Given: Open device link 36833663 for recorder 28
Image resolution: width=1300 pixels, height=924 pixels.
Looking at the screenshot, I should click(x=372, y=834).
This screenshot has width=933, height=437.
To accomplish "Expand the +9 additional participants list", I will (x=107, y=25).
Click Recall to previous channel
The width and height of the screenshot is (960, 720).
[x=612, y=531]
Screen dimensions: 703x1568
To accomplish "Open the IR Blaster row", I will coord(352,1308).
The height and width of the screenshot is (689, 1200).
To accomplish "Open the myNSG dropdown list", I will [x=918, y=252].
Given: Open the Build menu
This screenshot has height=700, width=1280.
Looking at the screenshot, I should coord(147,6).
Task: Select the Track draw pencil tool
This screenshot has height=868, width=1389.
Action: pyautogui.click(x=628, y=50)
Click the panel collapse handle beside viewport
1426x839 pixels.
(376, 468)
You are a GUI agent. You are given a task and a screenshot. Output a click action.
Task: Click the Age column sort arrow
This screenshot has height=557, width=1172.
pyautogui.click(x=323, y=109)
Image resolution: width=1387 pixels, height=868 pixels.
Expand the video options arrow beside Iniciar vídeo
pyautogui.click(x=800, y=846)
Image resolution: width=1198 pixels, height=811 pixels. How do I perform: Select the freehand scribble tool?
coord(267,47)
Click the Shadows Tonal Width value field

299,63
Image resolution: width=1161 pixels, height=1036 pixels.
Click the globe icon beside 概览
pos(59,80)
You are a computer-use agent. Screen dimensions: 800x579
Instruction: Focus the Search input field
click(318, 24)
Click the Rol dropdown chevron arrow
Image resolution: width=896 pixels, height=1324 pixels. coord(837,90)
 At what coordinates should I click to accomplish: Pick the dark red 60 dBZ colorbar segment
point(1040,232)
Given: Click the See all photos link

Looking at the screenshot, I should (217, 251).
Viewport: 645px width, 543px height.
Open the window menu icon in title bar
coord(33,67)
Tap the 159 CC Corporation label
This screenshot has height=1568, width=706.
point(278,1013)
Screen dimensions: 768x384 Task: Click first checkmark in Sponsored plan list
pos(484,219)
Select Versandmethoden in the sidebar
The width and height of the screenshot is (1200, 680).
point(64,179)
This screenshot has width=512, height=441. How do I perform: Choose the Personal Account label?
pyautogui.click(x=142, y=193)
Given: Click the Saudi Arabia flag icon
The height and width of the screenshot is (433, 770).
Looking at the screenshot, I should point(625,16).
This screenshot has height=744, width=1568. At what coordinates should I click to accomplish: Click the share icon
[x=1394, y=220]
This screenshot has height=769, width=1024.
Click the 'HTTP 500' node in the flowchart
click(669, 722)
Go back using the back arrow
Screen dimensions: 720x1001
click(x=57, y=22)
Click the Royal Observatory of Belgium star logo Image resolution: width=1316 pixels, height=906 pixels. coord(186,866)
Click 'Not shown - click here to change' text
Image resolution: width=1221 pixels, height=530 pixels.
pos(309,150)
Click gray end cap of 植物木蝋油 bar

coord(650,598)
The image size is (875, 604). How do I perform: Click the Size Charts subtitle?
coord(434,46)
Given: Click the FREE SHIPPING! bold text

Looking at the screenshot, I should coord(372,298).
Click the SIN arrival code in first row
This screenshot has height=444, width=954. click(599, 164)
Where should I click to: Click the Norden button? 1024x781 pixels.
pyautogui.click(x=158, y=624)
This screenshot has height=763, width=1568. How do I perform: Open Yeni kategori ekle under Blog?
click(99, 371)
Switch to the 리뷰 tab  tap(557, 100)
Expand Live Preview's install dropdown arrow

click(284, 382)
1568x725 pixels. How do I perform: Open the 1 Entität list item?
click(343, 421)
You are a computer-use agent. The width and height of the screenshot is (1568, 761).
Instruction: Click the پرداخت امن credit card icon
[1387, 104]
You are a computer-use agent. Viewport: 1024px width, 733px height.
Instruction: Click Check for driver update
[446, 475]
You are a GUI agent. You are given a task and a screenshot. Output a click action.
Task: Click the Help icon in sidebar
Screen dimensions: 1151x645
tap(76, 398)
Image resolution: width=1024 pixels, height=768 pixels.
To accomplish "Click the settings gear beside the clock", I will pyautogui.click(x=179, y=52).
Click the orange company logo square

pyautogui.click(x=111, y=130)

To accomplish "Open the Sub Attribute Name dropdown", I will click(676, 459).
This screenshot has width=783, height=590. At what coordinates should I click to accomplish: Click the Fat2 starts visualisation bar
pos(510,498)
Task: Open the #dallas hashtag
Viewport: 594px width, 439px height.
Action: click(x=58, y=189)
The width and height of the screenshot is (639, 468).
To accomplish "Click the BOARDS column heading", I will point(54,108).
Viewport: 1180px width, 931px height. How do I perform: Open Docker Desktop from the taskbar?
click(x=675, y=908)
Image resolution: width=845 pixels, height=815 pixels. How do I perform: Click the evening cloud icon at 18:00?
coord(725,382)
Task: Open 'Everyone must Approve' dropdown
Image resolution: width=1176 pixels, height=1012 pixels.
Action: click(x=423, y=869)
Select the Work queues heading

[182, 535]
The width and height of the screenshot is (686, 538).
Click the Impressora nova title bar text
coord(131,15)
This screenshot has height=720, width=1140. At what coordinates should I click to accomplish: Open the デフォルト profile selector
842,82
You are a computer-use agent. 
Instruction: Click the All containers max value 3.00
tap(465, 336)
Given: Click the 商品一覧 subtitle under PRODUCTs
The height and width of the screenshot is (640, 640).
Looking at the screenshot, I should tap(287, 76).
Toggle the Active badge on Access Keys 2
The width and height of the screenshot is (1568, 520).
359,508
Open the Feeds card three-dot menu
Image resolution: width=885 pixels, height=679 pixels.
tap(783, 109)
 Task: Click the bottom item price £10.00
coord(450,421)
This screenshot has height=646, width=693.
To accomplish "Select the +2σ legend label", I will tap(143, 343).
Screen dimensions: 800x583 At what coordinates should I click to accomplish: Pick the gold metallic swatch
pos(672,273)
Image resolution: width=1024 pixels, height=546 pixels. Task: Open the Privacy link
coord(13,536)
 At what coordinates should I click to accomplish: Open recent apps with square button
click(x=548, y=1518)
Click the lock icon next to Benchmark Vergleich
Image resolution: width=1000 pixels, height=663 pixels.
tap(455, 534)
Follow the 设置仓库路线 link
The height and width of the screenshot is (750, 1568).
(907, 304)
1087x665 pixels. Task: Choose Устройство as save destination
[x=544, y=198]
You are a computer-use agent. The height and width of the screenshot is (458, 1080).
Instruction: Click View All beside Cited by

********

# [Work task]
Taking the lines above, repeat exactly those from the line that contains "Click the Royal" through the line that contains "Task: Open the #dallas hashtag", and both of those lines as well. Include nothing else.

# [Result]
Click the Royal Observatory of Belgium star logo Image resolution: width=1316 pixels, height=906 pixels. coord(186,866)
Click 'Not shown - click here to change' text
Image resolution: width=1221 pixels, height=530 pixels.
pos(309,150)
Click gray end cap of 植物木蝋油 bar

coord(650,598)
The image size is (875, 604). How do I perform: Click the Size Charts subtitle?
coord(434,46)
Given: Click the FREE SHIPPING! bold text

Looking at the screenshot, I should coord(372,298).
Click the SIN arrival code in first row
This screenshot has height=444, width=954. click(599, 164)
Where should I click to: Click the Norden button? 1024x781 pixels.
pyautogui.click(x=158, y=624)
This screenshot has height=763, width=1568. How do I perform: Open Yeni kategori ekle under Blog?
click(99, 371)
Switch to the 리뷰 tab  tap(557, 100)
Expand Live Preview's install dropdown arrow

click(284, 382)
1568x725 pixels. How do I perform: Open the 1 Entität list item?
click(343, 421)
You are a computer-use agent. The width and height of the screenshot is (1568, 761).
Instruction: Click the پرداخت امن credit card icon
[1387, 104]
You are a computer-use agent. Viewport: 1024px width, 733px height.
Instruction: Click Check for driver update
[446, 475]
You are a GUI agent. You are given a task and a screenshot. Output a click action.
Task: Click the Help icon in sidebar
Screen dimensions: 1151x645
tap(76, 398)
Image resolution: width=1024 pixels, height=768 pixels.
To accomplish "Click the settings gear beside the clock", I will pyautogui.click(x=179, y=52).
Click the orange company logo square

pyautogui.click(x=111, y=130)

To accomplish "Open the Sub Attribute Name dropdown", I will click(676, 459).
This screenshot has width=783, height=590. At what coordinates should I click to accomplish: Click the Fat2 starts visualisation bar
pos(510,498)
Task: Open the #dallas hashtag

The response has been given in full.